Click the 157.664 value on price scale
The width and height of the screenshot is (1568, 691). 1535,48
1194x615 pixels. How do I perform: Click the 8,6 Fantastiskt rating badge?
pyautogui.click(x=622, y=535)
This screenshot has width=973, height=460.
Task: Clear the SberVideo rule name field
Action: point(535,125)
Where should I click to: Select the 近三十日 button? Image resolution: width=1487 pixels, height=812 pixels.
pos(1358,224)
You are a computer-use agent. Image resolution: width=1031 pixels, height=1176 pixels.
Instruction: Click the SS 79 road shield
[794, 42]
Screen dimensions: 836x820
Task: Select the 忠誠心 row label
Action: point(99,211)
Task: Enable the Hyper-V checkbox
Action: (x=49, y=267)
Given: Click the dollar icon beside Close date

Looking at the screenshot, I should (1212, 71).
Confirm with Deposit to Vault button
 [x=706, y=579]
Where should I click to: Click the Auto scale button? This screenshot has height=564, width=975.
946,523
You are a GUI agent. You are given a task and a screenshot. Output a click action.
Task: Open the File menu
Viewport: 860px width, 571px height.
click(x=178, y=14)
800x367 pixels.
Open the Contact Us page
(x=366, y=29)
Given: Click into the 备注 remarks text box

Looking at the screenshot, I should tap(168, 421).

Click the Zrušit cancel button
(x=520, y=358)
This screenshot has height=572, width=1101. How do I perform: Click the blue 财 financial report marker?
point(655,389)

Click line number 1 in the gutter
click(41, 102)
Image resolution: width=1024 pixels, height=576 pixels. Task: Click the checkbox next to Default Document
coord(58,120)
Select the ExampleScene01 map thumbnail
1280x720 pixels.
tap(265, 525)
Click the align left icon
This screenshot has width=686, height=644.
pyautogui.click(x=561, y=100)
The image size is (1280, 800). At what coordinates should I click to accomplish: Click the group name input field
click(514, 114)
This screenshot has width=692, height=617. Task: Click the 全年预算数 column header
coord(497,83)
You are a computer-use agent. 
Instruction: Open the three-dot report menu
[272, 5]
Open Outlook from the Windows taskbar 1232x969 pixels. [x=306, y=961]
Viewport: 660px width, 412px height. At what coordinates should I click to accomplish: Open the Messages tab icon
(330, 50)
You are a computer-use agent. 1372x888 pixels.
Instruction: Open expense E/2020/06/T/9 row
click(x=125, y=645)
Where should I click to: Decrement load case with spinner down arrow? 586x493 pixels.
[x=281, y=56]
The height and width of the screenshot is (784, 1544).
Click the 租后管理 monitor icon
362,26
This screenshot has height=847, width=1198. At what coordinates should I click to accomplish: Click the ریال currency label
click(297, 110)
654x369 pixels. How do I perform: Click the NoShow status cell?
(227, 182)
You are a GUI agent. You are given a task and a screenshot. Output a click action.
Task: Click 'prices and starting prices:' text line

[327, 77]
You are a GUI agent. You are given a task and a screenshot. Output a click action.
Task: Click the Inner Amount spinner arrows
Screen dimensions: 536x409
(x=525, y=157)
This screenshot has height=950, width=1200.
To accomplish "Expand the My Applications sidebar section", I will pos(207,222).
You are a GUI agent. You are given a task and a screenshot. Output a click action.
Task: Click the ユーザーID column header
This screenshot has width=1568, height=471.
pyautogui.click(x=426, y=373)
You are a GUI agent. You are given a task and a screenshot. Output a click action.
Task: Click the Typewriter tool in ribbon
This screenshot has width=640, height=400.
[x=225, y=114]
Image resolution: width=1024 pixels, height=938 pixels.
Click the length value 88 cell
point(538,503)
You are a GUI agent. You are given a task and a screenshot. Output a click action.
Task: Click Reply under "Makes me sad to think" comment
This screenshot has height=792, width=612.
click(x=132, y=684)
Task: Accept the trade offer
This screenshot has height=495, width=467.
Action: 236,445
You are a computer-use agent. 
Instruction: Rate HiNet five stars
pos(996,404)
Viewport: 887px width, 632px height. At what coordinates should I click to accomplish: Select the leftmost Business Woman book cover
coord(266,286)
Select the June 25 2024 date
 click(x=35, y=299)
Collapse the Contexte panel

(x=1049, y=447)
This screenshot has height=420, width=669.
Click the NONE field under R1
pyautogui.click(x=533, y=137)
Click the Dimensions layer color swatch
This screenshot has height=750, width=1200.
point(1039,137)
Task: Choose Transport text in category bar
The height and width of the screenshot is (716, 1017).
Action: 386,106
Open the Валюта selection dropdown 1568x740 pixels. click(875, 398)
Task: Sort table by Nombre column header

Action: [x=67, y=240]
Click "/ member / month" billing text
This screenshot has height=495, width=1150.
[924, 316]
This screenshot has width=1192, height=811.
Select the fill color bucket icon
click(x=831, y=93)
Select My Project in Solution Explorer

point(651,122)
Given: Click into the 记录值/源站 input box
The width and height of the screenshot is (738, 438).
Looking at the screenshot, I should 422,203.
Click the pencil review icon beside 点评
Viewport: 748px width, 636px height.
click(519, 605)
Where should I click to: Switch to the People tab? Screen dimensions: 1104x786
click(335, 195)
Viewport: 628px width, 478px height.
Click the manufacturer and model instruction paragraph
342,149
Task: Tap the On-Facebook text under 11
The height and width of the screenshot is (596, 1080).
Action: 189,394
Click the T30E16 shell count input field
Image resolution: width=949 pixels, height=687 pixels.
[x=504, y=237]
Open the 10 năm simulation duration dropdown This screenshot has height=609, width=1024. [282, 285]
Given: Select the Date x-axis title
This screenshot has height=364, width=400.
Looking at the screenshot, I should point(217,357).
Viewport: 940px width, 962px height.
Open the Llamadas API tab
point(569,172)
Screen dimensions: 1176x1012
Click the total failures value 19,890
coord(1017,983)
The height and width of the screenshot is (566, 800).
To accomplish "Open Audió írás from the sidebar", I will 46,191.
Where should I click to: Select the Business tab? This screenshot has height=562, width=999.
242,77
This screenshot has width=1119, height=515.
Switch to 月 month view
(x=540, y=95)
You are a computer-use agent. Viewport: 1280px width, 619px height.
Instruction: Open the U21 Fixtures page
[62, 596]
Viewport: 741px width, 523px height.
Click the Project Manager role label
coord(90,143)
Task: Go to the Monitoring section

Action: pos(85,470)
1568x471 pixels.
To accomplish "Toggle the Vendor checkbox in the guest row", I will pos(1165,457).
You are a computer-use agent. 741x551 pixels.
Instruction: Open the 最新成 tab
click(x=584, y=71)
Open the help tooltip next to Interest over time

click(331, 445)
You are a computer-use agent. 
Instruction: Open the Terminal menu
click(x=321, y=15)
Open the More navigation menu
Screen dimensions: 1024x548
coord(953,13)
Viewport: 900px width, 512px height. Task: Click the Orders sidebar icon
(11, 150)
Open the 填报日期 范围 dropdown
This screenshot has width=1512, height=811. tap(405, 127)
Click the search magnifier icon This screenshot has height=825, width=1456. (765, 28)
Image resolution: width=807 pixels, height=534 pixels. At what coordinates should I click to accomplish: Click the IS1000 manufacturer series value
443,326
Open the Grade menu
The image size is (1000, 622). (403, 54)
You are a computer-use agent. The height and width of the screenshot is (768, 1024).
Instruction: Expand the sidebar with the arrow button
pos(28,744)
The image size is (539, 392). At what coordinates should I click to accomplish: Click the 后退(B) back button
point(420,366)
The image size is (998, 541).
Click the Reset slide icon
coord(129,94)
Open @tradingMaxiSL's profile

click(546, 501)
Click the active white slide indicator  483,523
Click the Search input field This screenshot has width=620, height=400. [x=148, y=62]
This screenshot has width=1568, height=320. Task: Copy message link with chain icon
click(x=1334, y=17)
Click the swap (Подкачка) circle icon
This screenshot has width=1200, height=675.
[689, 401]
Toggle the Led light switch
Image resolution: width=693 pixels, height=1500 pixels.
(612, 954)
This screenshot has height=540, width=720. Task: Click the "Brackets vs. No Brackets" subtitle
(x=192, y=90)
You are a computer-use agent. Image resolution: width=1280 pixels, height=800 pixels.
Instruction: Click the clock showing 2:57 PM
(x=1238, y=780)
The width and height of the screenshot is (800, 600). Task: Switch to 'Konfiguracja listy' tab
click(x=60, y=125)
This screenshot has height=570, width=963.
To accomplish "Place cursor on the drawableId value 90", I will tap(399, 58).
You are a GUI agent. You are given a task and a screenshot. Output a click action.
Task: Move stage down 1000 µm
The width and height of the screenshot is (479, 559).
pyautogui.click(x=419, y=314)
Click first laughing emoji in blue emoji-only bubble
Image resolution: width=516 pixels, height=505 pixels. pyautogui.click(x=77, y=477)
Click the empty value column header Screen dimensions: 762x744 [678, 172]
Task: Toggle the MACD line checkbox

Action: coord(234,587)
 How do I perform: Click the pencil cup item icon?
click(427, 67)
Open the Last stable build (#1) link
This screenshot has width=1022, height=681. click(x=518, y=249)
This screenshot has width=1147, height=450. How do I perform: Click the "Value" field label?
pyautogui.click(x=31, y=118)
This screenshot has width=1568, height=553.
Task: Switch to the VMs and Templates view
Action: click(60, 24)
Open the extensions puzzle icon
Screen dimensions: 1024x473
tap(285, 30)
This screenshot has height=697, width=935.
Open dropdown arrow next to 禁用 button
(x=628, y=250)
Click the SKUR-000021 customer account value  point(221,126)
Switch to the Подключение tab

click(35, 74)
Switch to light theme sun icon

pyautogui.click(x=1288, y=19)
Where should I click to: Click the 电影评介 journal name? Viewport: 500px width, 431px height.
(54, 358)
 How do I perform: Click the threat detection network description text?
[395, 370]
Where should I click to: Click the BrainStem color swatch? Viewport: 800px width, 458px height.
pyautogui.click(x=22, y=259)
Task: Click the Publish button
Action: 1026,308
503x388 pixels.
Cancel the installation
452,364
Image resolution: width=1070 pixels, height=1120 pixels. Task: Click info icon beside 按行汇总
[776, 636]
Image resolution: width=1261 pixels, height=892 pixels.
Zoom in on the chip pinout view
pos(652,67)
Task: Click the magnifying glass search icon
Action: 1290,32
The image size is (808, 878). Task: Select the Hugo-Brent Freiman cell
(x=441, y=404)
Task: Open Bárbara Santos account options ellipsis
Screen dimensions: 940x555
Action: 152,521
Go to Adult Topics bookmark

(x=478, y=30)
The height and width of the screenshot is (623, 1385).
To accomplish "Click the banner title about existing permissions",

**THE PROBLEM**
Copy out all lines above that include the string "from".

**SOLUTION**
Open Outlook from the Windows taskbar 1232x969 pixels. [x=306, y=961]
To accomplish "Open Audió írás from the sidebar", I will 46,191.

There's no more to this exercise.